___ Source records ___
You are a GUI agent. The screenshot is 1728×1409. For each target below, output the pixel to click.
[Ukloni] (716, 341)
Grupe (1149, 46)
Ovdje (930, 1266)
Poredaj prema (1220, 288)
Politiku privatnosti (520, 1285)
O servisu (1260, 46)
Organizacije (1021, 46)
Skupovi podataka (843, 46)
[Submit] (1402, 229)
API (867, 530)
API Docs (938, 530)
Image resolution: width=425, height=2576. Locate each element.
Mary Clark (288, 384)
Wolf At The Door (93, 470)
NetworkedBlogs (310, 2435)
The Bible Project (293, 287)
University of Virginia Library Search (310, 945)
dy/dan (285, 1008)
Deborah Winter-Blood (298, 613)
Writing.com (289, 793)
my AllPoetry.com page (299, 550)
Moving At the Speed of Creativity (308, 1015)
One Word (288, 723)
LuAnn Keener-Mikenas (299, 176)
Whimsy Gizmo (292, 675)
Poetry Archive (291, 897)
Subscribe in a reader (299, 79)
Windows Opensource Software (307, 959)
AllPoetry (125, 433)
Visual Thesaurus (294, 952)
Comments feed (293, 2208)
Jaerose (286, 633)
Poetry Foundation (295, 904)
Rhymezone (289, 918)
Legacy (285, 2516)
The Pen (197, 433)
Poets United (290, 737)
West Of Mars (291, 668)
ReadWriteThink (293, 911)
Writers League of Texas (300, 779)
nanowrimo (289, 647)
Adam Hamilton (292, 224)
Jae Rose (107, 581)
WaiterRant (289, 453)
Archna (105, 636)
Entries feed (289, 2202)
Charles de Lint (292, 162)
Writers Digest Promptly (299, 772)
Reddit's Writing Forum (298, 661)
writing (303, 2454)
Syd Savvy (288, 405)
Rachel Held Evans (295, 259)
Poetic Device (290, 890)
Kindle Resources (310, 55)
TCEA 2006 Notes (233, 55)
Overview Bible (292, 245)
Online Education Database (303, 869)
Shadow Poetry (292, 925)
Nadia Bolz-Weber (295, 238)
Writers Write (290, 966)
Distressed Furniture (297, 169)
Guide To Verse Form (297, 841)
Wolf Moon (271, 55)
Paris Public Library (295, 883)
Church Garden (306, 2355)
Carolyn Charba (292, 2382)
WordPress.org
___
- [What the exercise asks] Where the string "Library" turns up in a line of the data above, copy that whole line.

- [Response area]
University of Virginia Library Search (310, 945)
Paris Public Library (295, 883)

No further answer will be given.